In my study of the Old Testament, I have been reviewing all of the labor and rituals that the Israelites had to observe in order to secure the Lord’s promised blessings. They had to build a holy place where the Lord could reside, they had to give the best of their flocks in offerings, and they even had to give up a portion of their people for a priest class. Also, everything had to be prepared according to a very specific design, and in the right order, with some rituals repeated a precise number of times.
In the end, the Israelites did secure the blessing of the Lord’s presence, and all others that followed. After all of their labor He accepted the house, and “a cloud covered the tent of the congregation, and the glory of the Lord filled the tabernacle” (Exodus 40:34).
So, does that all mean that accessing God and His blessings is based upon making specific sacrifices and following a specific recipe? In my experience, not exactly.
I would say that I have clear instruction for what I need to do to invite God’s presence into my life generally, but not so much for specific blessings that I might want. This creates an interesting contradiction where I feel His presence, but often cannot achieve the transformation that I desire. Take for example my desire to treat my body as the temple of God that it really is, or my wish that I could better maintain my stamina for the works I feel He has called me to do, or my struggle to let go of the anger and bitterness that I hear Him asking me to lay on the altar.

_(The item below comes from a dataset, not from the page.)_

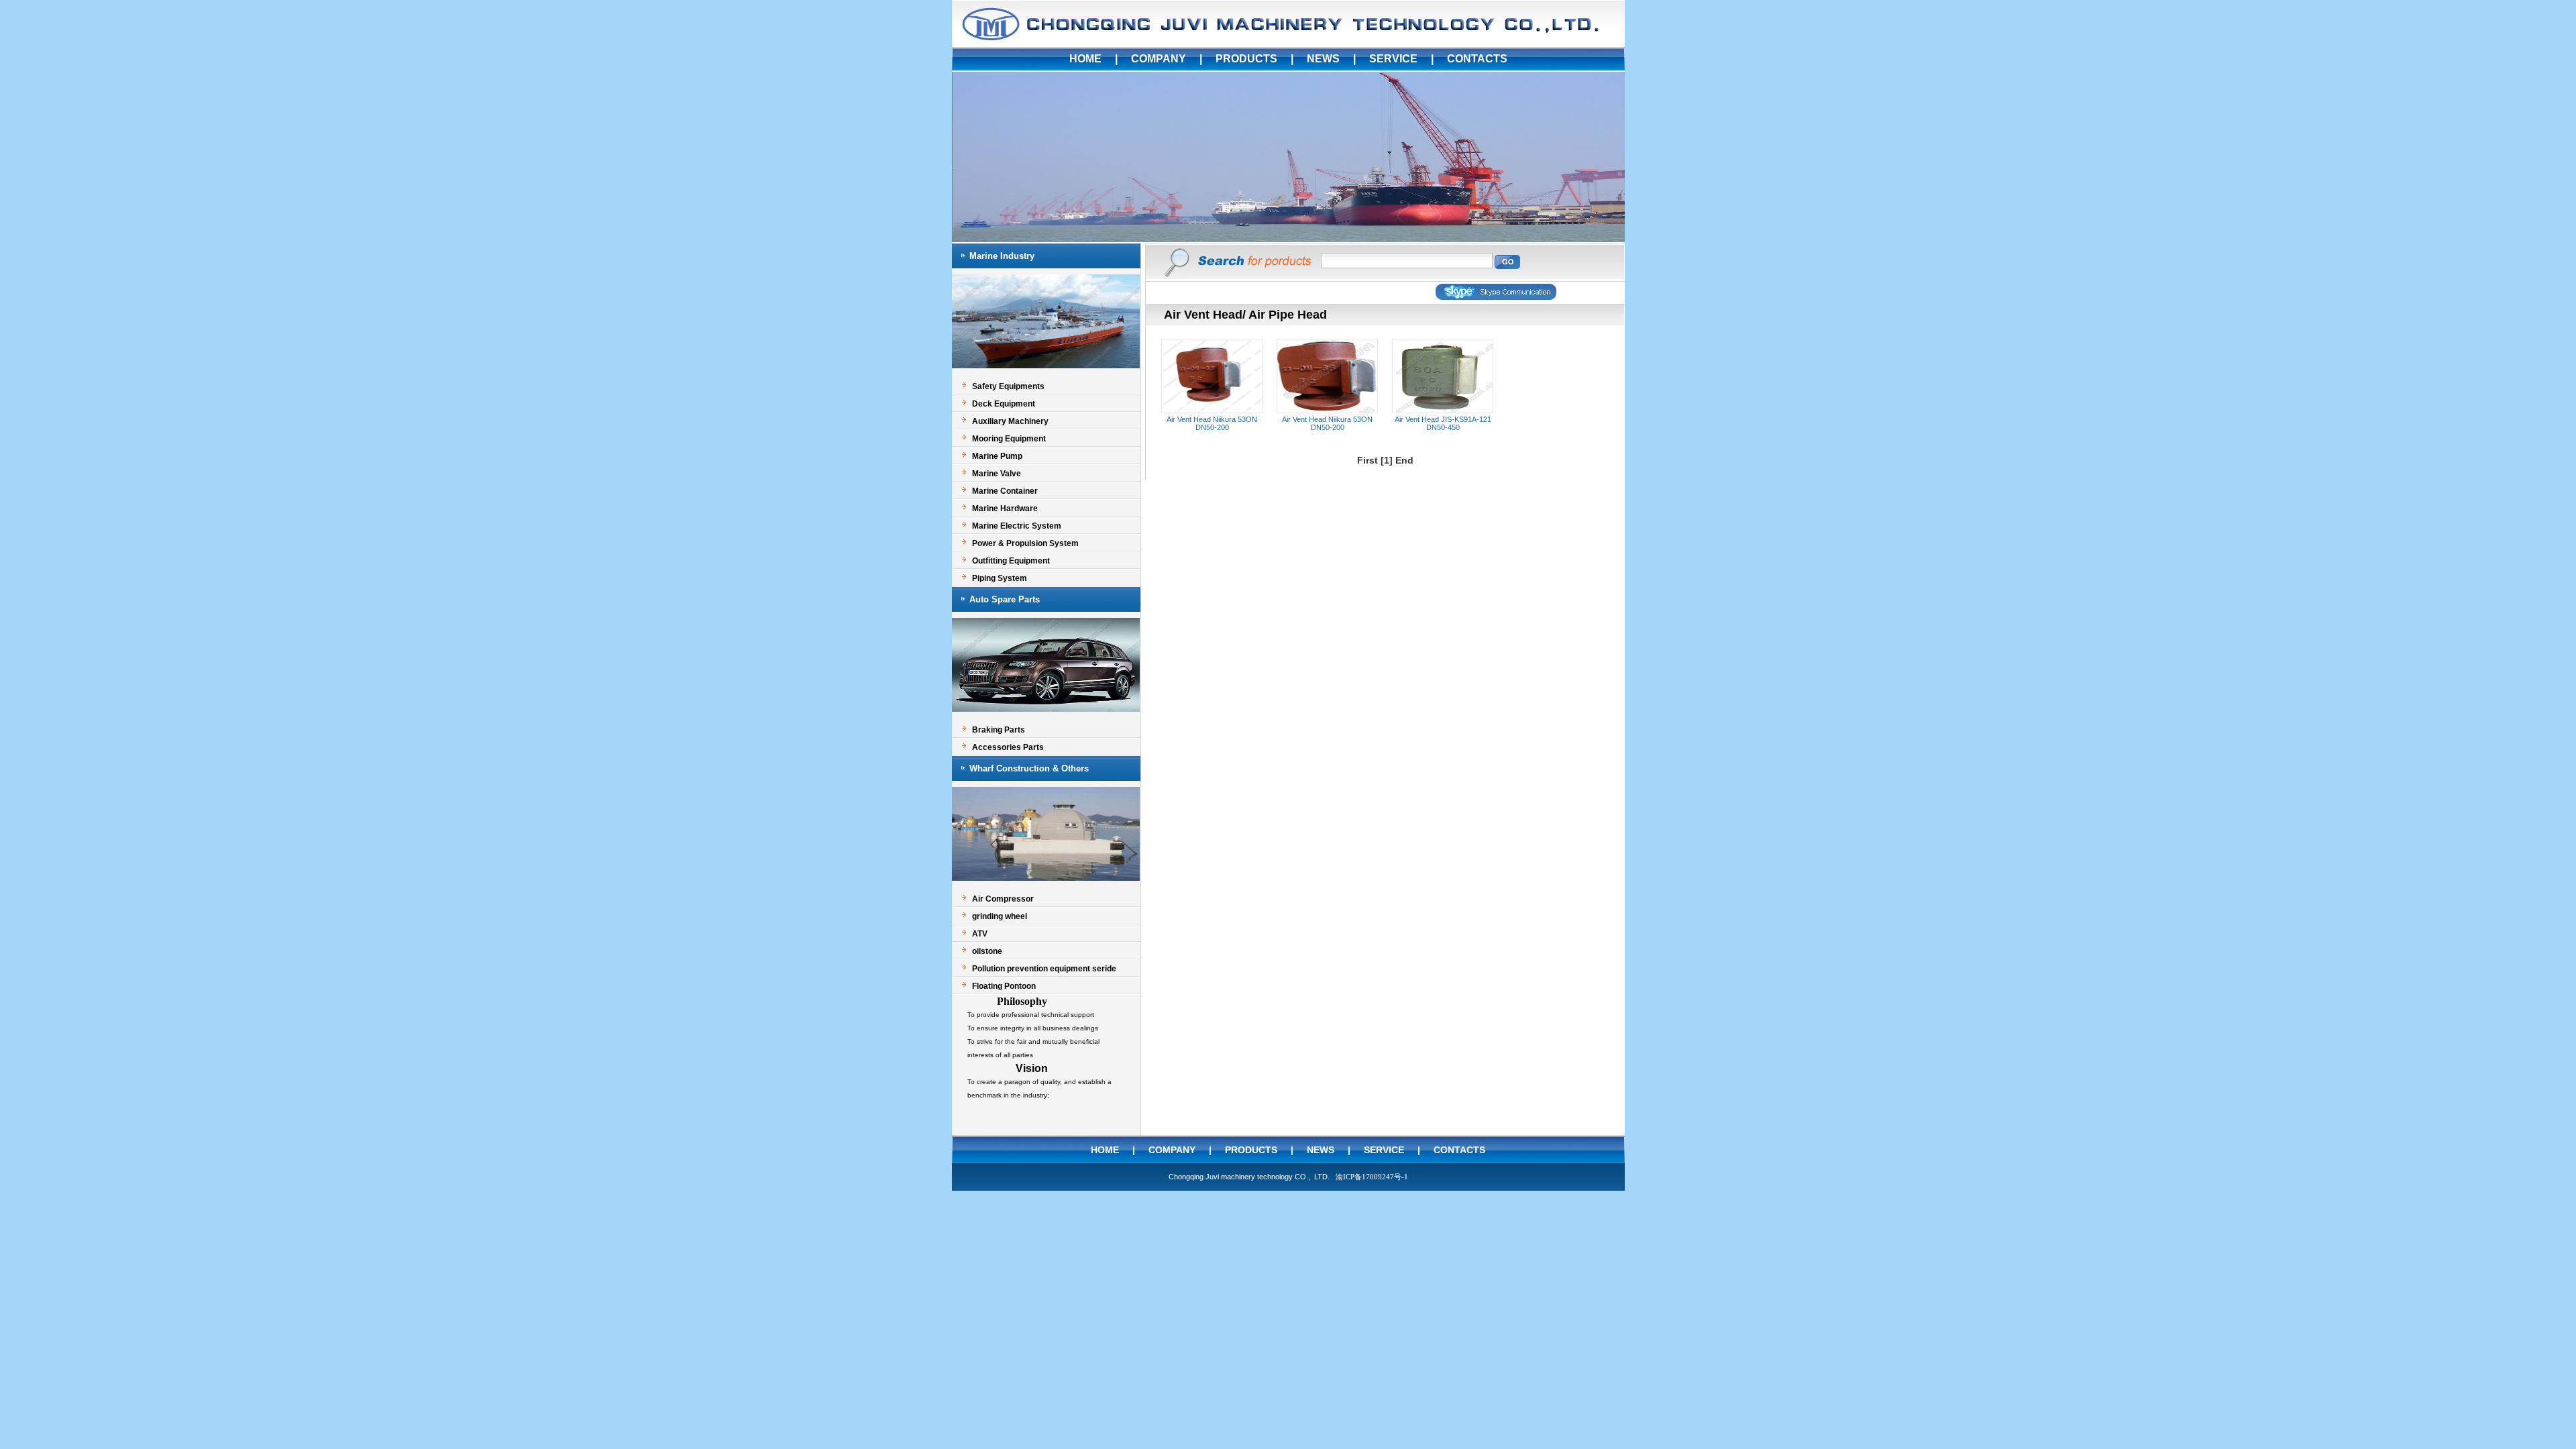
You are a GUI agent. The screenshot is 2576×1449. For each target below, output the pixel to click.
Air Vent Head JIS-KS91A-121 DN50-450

I hear you Lord, but I don’t know the way.
Further complicating things is the fact that I believe most of God’s blessings are never guaranteed, at least in this life. He might bless me with a sudden passion for always doing the right, or He might consider it wise to let me struggle so that I become stronger. This same uncertainty applies on a larger scale, too. I believe that those who rely upon the Lord have more blessed lives on the whole, but that does not mean that any specific blessing is guaranteed for any specific individual. And we must not forget that in dark times, being a believer has actually meant being more persecuted and afflicted on the whole.
There is no formula that if you do X and Y, then you must receive Z.
Sometimes that is hard for me to accept, but at the same time I realize that if this wasn’t the case, then there wouldn’t be grace. If I knew exactly what levers I had to pull to get exactly what outcomes I wanted, then my path would be in my hands and not the Lord’s. There would be no room for Him to lead me into something I never considered before. There would be no falling to my knees overcome by gratitude when I receive a gift that I don’t feel worthy of.
When we do good, it only invites blessings. If they come, what they are, and how many of them is out of our hands. Each one that comes to us is an unpredictable miracle. Thus, all we should concern ourselves with is making ourselves into a better vessel, then leave it up to God to decide how to fill it.